### Set problem:
Extract every line of the material below that contains the word "dimensions", and copy each one in full.

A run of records
· · · · ·

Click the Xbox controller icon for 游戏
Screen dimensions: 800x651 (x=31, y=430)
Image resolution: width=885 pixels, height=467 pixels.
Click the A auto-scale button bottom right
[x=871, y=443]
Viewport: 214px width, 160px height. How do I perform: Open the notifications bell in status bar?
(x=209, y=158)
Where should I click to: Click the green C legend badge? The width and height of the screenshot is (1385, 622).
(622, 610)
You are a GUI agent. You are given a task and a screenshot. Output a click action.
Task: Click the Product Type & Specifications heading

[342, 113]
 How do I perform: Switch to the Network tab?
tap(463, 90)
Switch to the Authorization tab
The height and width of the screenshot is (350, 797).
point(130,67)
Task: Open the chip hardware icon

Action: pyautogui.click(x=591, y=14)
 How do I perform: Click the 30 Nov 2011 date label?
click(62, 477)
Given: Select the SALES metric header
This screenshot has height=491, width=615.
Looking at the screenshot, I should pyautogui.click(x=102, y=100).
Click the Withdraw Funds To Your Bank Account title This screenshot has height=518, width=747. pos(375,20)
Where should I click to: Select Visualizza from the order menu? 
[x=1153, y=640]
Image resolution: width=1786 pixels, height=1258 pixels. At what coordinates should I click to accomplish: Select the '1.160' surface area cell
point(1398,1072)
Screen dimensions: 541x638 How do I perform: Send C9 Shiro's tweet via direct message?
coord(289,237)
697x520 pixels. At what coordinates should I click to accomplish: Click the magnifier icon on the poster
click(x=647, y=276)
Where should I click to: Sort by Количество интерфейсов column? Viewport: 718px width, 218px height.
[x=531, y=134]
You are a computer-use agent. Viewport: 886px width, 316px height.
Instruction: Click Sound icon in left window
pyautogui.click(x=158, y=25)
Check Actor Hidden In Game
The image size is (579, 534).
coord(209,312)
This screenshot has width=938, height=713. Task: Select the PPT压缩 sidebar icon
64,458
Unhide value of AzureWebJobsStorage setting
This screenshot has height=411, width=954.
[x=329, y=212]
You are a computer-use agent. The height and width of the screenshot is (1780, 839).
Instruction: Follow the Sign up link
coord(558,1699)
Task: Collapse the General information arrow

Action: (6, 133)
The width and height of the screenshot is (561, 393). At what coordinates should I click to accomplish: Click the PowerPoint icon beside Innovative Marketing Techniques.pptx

· · · · ·

### Solution for this exercise:
Screen dimensions: 800x651 (x=31, y=430)
Screen dimensions: 541x638 How do I perform: Send C9 Shiro's tweet via direct message?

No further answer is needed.